● **YOUR OBJECTIVE**
All of the data below should be written out exactly.

● **EXERCISE INPUTS**

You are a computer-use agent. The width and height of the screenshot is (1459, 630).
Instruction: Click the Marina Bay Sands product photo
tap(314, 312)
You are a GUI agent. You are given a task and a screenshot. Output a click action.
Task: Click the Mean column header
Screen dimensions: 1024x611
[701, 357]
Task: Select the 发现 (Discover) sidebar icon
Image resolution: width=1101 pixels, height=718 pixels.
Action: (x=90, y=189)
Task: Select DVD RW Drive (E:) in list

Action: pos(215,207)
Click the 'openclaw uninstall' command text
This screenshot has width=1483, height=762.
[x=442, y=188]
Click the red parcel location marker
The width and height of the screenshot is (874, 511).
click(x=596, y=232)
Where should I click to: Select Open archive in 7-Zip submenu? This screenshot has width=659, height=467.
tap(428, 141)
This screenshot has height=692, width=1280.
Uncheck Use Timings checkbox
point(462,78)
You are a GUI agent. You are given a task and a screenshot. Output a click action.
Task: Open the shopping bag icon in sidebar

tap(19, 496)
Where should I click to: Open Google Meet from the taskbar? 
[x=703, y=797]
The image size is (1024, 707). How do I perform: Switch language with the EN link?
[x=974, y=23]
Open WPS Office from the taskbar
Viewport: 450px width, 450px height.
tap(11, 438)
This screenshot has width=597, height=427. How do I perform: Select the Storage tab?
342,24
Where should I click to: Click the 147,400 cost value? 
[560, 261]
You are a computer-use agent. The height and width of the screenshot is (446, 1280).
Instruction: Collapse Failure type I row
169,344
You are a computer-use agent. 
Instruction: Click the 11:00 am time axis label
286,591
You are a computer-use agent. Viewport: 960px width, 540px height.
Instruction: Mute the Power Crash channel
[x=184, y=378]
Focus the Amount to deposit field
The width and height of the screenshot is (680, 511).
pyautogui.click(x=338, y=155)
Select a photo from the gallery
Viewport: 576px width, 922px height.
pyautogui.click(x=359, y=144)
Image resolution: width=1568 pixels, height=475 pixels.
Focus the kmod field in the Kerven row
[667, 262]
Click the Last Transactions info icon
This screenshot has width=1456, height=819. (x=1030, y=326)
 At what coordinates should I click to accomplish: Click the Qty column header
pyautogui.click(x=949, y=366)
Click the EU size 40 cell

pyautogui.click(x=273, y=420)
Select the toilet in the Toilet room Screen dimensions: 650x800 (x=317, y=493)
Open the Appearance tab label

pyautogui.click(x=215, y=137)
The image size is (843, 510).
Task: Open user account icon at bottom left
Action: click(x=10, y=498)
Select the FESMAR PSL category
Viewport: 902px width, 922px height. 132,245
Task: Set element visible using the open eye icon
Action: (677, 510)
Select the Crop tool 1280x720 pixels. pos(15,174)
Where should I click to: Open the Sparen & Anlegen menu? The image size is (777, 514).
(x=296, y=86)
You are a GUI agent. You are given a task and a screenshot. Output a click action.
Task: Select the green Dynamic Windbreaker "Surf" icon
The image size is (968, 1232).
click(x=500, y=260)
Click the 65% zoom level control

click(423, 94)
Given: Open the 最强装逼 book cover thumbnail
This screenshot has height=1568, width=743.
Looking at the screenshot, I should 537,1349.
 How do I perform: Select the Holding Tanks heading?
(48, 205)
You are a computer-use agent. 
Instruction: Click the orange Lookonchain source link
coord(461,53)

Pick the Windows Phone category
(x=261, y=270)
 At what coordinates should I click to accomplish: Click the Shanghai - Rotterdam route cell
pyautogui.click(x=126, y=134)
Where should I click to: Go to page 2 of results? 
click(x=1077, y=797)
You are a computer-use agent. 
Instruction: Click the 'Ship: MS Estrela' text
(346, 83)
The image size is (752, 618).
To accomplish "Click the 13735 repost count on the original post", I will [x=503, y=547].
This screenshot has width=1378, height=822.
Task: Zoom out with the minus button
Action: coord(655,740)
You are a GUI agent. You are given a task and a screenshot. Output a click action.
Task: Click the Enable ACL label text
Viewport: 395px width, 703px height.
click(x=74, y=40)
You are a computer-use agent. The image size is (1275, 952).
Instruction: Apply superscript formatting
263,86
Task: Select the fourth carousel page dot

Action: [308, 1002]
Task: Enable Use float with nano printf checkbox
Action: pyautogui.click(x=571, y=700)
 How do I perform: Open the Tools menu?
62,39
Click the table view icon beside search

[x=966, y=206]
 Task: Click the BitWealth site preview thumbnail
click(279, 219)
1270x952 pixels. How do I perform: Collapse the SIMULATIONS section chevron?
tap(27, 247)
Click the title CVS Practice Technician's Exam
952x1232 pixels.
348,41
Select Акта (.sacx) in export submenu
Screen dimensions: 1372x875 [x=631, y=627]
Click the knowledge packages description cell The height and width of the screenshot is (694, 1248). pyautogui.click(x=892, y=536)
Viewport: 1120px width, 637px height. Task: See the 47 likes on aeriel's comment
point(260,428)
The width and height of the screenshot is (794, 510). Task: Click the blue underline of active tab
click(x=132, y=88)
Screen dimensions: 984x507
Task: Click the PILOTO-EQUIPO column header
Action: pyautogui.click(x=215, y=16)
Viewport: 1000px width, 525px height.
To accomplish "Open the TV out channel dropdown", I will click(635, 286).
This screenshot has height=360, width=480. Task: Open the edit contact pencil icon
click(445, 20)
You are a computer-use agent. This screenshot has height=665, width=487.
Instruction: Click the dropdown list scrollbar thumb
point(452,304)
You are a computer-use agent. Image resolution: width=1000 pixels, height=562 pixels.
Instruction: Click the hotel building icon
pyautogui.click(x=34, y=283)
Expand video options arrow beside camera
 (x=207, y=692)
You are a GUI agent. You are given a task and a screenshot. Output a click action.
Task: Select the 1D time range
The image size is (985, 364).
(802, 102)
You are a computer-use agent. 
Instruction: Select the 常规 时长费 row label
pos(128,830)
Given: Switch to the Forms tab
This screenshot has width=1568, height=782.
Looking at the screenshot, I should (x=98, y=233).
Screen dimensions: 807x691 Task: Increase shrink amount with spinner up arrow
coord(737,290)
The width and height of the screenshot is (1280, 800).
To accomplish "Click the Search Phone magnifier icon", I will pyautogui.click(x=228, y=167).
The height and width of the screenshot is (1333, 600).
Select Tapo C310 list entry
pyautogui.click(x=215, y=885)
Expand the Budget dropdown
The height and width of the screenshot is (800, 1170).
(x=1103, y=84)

● **OUTPUT FOR THIS EXERCISE**
You are a computer-use agent. The width and height of the screenshot is (1459, 630).
Instruction: Click the Marina Bay Sands product photo
tap(314, 312)
You are a GUI agent. You are given a task and a screenshot. Output a click action.
Task: Click the Mean column header
Screen dimensions: 1024x611
[701, 357]
Task: Select the 发现 (Discover) sidebar icon
Image resolution: width=1101 pixels, height=718 pixels.
Action: (x=90, y=189)
Task: Select DVD RW Drive (E:) in list

Action: pos(215,207)
Click the 'openclaw uninstall' command text
This screenshot has width=1483, height=762.
[x=442, y=188]
Click the red parcel location marker
The width and height of the screenshot is (874, 511).
click(x=596, y=232)
Where should I click to: Select Open archive in 7-Zip submenu? This screenshot has width=659, height=467.
tap(428, 141)
This screenshot has height=692, width=1280.
Uncheck Use Timings checkbox
point(462,78)
You are a GUI agent. You are given a task and a screenshot. Output a click action.
Task: Open the shopping bag icon in sidebar

tap(19, 496)
Where should I click to: Open Google Meet from the taskbar? 
[x=703, y=797]
The image size is (1024, 707). How do I perform: Switch language with the EN link?
[x=974, y=23]
Open WPS Office from the taskbar
Viewport: 450px width, 450px height.
tap(11, 438)
This screenshot has width=597, height=427. How do I perform: Select the Storage tab?
342,24
Where should I click to: Click the 147,400 cost value? 
[560, 261]
You are a computer-use agent. The height and width of the screenshot is (446, 1280).
Instruction: Collapse Failure type I row
169,344
You are a computer-use agent. 
Instruction: Click the 11:00 am time axis label
286,591
You are a computer-use agent. Viewport: 960px width, 540px height.
Instruction: Mute the Power Crash channel
[x=184, y=378]
Focus the Amount to deposit field
The width and height of the screenshot is (680, 511).
pyautogui.click(x=338, y=155)
Select a photo from the gallery
Viewport: 576px width, 922px height.
pyautogui.click(x=359, y=144)
Image resolution: width=1568 pixels, height=475 pixels.
Focus the kmod field in the Kerven row
[667, 262]
Click the Last Transactions info icon
This screenshot has width=1456, height=819. (x=1030, y=326)
 At what coordinates should I click to accomplish: Click the Qty column header
pyautogui.click(x=949, y=366)
Click the EU size 40 cell

pyautogui.click(x=273, y=420)
Select the toilet in the Toilet room Screen dimensions: 650x800 (x=317, y=493)
Open the Appearance tab label

pyautogui.click(x=215, y=137)
The image size is (843, 510).
Task: Open user account icon at bottom left
Action: click(x=10, y=498)
Select the FESMAR PSL category
Viewport: 902px width, 922px height. 132,245
Task: Set element visible using the open eye icon
Action: (677, 510)
Select the Crop tool 1280x720 pixels. pos(15,174)
Where should I click to: Open the Sparen & Anlegen menu? The image size is (777, 514).
(x=296, y=86)
You are a GUI agent. You are given a task and a screenshot. Output a click action.
Task: Select the green Dynamic Windbreaker "Surf" icon
The image size is (968, 1232).
click(x=500, y=260)
Click the 65% zoom level control

click(423, 94)
Given: Open the 最强装逼 book cover thumbnail
This screenshot has height=1568, width=743.
Looking at the screenshot, I should 537,1349.
 How do I perform: Select the Holding Tanks heading?
(48, 205)
You are a computer-use agent. 
Instruction: Click the orange Lookonchain source link
coord(461,53)

Pick the Windows Phone category
(x=261, y=270)
 At what coordinates should I click to accomplish: Click the Shanghai - Rotterdam route cell
pyautogui.click(x=126, y=134)
Where should I click to: Go to page 2 of results? 
click(x=1077, y=797)
You are a computer-use agent. 
Instruction: Click the 'Ship: MS Estrela' text
(346, 83)
The image size is (752, 618).
To accomplish "Click the 13735 repost count on the original post", I will [x=503, y=547].
This screenshot has width=1378, height=822.
Task: Zoom out with the minus button
Action: coord(655,740)
You are a GUI agent. You are given a task and a screenshot. Output a click action.
Task: Click the Enable ACL label text
Viewport: 395px width, 703px height.
click(x=74, y=40)
You are a computer-use agent. The image size is (1275, 952).
Instruction: Apply superscript formatting
263,86
Task: Select the fourth carousel page dot

Action: [308, 1002]
Task: Enable Use float with nano printf checkbox
Action: pyautogui.click(x=571, y=700)
 How do I perform: Open the Tools menu?
62,39
Click the table view icon beside search

[x=966, y=206]
 Task: Click the BitWealth site preview thumbnail
click(279, 219)
1270x952 pixels. How do I perform: Collapse the SIMULATIONS section chevron?
tap(27, 247)
Click the title CVS Practice Technician's Exam
952x1232 pixels.
348,41
Select Акта (.sacx) in export submenu
Screen dimensions: 1372x875 [x=631, y=627]
Click the knowledge packages description cell The height and width of the screenshot is (694, 1248). pyautogui.click(x=892, y=536)
Viewport: 1120px width, 637px height. Task: See the 47 likes on aeriel's comment
point(260,428)
The width and height of the screenshot is (794, 510). Task: Click the blue underline of active tab
click(x=132, y=88)
Screen dimensions: 984x507
Task: Click the PILOTO-EQUIPO column header
Action: pyautogui.click(x=215, y=16)
Viewport: 1000px width, 525px height.
To accomplish "Open the TV out channel dropdown", I will click(635, 286).
This screenshot has height=360, width=480. Task: Open the edit contact pencil icon
click(445, 20)
You are a computer-use agent. This screenshot has height=665, width=487.
Instruction: Click the dropdown list scrollbar thumb
point(452,304)
You are a computer-use agent. Image resolution: width=1000 pixels, height=562 pixels.
Instruction: Click the hotel building icon
pyautogui.click(x=34, y=283)
Expand video options arrow beside camera
 (x=207, y=692)
You are a GUI agent. You are given a task and a screenshot. Output a click action.
Task: Select the 1D time range
The image size is (985, 364).
(802, 102)
You are a computer-use agent. 
Instruction: Select the 常规 时长费 row label
pos(128,830)
Given: Switch to the Forms tab
This screenshot has width=1568, height=782.
Looking at the screenshot, I should (x=98, y=233).
Screen dimensions: 807x691 Task: Increase shrink amount with spinner up arrow
coord(737,290)
The width and height of the screenshot is (1280, 800).
To accomplish "Click the Search Phone magnifier icon", I will pyautogui.click(x=228, y=167).
The height and width of the screenshot is (1333, 600).
Select Tapo C310 list entry
pyautogui.click(x=215, y=885)
Expand the Budget dropdown
The height and width of the screenshot is (800, 1170).
(x=1103, y=84)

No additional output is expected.